D# Major Chord, How to Play D Sharp Guitar Chord

There are many ways to play D# major on guitar, several of which use barre chords. However, if you are a beginner, there are other, more comfortable methods for your fingers. Although you won’t see the D# major as frequently as D major, you’ll need it as you continue your guitar journey. 

D Sharp Major Chord 

D# major uses the root, major third, and the perfect fifth of the D# major scale. While that may seem straightforward, the complications of this chord come with the name of the major third, which can be confusing. 

Version 1 (A Barre Shape)

  • Barre strings 1-5 at fret 6
  • 2nd finger to D-string fret 8
  • 3rd finger to G-string fret 8
  • 4th finger to B-string fret 8

This is one of the most common and useful ways to play the D# major chord. You will see the familiar A major shape inside this barre chord. Both the A and E-shapes are helpful when you want your guitar part to accompany a band or a singer. 

Using essentially the same chord shape, you can achieve an even bigger sound with this D# major barre chord. All you have to do is barre all six strings instead of only the first five strings. When you barre all six strings, you put a lower A# note in the bass, making the chord thicker. 

Similar A-shape chord: Bbm guitar chord

Version 2 (E-Shape) 

  • Barre all six strings at fret 11
  • 2nd finger to G-string fret 12
  • 3rd finger to A-string fret 13
  • 4th finger to D-string fret 13

The next barre chord to learn when learning how to play D sharp major on guitar is this E major barre chord shape. You can see that your 2nd, 3rd, and 4th fingers create an E-major chord shape. The only difference is that you form it much higher up on the guitar neck with a barred finger. 

Try a minor barre: Abm on guitar

Version 3

  • 1st finger to G-string fret 3
  • 2nd finger to high E-string fret 3
  • 3rd finger to B-string fret 4

The third shape is likely the most common version of the D# major chord. Essentially, it is a standard D major chord shape in a slightly different neck position. It’s essential to only strum the highest three strings – the ones where your fingers are – when you play this shape. 

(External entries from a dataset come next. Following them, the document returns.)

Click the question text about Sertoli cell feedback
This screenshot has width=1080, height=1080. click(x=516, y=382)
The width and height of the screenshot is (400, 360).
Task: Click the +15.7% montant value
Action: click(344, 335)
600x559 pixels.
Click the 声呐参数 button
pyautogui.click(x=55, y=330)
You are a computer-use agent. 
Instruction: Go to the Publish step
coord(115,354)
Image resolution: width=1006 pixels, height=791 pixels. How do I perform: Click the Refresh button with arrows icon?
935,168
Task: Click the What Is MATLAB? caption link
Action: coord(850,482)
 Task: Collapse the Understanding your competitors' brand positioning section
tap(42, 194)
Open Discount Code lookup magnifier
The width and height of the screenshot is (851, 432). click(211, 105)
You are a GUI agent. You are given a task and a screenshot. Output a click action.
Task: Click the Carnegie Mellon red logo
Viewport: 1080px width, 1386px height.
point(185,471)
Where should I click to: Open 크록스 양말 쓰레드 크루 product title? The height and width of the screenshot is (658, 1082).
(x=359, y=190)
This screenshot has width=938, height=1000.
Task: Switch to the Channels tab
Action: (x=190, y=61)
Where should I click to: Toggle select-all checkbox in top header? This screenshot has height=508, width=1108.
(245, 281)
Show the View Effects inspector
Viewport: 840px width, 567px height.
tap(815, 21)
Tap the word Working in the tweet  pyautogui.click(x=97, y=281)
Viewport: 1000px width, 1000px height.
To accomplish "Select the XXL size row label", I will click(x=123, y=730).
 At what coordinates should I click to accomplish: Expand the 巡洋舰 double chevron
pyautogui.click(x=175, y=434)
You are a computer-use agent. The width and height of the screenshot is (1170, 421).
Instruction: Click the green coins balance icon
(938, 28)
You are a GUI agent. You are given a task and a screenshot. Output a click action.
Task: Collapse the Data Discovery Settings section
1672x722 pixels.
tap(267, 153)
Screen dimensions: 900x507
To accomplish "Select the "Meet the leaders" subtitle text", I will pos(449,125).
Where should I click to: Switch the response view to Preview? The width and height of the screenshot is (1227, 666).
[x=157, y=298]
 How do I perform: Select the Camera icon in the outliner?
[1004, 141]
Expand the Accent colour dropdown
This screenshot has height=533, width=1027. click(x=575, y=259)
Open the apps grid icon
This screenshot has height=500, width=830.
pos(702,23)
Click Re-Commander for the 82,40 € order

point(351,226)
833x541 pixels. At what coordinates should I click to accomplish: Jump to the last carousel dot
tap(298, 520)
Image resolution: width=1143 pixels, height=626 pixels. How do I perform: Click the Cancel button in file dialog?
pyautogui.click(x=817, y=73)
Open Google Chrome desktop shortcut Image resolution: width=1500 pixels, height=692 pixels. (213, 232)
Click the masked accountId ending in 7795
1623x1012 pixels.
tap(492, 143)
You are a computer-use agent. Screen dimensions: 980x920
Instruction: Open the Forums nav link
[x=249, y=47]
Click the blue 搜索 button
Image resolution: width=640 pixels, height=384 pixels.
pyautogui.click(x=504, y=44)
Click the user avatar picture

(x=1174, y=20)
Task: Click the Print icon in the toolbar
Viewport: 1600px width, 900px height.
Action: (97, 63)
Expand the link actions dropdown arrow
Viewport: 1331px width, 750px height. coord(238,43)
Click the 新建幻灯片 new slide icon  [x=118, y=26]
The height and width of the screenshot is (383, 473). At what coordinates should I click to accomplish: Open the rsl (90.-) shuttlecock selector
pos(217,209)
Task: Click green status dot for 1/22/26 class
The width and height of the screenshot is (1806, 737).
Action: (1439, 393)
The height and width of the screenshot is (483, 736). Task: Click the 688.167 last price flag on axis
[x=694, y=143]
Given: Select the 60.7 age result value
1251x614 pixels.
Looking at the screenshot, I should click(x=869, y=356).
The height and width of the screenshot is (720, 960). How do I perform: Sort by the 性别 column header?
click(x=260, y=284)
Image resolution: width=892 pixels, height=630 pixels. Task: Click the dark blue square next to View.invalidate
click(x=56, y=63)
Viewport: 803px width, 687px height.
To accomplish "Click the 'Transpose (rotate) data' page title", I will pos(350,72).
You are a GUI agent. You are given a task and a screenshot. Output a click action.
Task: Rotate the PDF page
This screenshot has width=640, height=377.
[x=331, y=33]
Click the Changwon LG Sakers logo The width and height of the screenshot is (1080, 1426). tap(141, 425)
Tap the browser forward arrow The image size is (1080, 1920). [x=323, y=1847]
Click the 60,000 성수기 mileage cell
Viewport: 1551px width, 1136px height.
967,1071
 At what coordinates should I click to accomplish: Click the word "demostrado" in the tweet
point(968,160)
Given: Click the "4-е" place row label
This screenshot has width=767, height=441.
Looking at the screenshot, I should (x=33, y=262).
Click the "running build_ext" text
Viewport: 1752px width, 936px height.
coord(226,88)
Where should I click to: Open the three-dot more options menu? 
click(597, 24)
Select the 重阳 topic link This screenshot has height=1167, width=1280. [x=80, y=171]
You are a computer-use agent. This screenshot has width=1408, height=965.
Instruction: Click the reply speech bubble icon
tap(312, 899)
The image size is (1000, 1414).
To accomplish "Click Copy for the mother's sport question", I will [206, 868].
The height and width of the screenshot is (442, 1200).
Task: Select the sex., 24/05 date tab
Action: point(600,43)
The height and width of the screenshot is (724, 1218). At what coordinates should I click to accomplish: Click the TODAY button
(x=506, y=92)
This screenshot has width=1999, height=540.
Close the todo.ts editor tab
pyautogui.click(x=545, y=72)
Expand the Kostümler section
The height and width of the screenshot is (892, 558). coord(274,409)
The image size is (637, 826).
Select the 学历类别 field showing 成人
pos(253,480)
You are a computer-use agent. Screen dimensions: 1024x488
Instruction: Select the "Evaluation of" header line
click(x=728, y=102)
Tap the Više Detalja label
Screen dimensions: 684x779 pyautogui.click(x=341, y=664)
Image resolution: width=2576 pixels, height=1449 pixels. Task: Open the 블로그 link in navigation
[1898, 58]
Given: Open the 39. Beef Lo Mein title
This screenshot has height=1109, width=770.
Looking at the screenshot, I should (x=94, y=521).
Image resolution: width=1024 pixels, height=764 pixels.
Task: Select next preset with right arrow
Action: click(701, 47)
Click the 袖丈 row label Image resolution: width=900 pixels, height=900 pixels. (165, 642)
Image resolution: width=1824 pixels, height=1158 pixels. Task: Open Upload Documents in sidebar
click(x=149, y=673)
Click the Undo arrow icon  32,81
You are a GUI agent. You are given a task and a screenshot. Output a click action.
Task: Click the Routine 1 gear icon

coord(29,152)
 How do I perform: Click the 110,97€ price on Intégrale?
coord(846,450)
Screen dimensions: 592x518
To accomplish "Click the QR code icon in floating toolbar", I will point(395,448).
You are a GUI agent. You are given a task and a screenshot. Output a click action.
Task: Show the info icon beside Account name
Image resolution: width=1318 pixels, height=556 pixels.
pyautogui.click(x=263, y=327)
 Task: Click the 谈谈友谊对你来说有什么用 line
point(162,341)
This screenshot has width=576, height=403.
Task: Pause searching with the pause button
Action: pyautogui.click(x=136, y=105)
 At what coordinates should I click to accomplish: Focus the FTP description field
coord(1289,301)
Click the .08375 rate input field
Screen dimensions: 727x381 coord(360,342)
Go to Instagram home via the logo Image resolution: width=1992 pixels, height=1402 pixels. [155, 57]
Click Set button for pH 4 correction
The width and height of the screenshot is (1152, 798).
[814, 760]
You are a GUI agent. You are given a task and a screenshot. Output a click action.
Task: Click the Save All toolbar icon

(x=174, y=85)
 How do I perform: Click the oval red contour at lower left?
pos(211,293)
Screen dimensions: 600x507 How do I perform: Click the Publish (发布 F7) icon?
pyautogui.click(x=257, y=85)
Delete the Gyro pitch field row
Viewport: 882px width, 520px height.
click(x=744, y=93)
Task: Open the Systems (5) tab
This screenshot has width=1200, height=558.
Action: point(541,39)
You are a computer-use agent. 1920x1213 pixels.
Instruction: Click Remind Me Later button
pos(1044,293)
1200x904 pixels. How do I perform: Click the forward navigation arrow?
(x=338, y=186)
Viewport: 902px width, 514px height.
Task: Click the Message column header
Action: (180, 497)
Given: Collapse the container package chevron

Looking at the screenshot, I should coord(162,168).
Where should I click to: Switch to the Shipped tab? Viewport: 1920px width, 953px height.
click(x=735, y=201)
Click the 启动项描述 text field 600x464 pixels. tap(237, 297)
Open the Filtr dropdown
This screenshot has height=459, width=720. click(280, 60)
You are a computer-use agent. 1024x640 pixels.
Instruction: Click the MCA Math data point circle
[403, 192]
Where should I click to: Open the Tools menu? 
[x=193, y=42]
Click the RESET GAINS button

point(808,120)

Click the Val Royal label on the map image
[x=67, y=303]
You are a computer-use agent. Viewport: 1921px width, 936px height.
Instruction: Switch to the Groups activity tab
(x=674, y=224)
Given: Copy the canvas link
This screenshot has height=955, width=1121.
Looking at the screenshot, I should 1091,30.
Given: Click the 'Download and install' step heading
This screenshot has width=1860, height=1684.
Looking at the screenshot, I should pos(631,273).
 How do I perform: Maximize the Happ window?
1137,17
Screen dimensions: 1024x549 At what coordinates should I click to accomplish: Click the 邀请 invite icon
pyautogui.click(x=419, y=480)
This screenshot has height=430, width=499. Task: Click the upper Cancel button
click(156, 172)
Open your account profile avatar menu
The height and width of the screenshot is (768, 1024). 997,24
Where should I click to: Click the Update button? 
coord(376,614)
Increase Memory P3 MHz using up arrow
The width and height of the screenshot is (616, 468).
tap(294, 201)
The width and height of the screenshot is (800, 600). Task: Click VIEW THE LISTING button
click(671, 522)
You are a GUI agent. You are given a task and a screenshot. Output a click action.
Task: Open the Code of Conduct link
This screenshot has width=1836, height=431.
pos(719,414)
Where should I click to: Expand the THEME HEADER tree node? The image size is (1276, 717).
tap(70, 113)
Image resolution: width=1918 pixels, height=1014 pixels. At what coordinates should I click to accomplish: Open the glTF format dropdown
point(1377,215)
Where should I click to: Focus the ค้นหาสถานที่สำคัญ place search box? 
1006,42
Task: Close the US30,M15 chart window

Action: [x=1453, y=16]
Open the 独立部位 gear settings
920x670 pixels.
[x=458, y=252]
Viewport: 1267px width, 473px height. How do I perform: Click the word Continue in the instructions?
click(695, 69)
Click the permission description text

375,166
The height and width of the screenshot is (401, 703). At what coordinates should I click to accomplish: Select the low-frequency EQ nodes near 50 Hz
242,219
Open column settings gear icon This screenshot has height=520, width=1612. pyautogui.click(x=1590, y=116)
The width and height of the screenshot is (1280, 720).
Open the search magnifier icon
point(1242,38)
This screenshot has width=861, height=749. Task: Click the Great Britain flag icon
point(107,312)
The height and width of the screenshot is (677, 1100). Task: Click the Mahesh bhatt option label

You can achieve a slightly more prominent sound using a similar chord shape. For this variant, you will need the D-string to add a bass note. 

Next chord: A# major

Version 3 (with D-string)

  • 1st finger to D-string fret 1
  • 2nd finger to G-string fret 3
  • 3rd finger to high E-string fret 3
  • 4th finger to B-string fret 4

This shape is quite challenging to play for beginners, but it is good practice as a moveable chord shape. If you keep your fingers the same distance apart and move them up and down the neck, you can play all kinds of major chords

Easy chord: D flat major

Version 4

  • 1st finger to high E-string fret 6
  • 2nd finger to D-string fret 8
  • 3rd finger to G-string fret 8
  • 4th finger to B-string fret 8 

Shape 4 for D# major uses the upper part of the A-shape but does not require the barre, so it’s easier for beginners. Alternatively, you can also remove the first finger from this shape and just play the D, G, and B strings. 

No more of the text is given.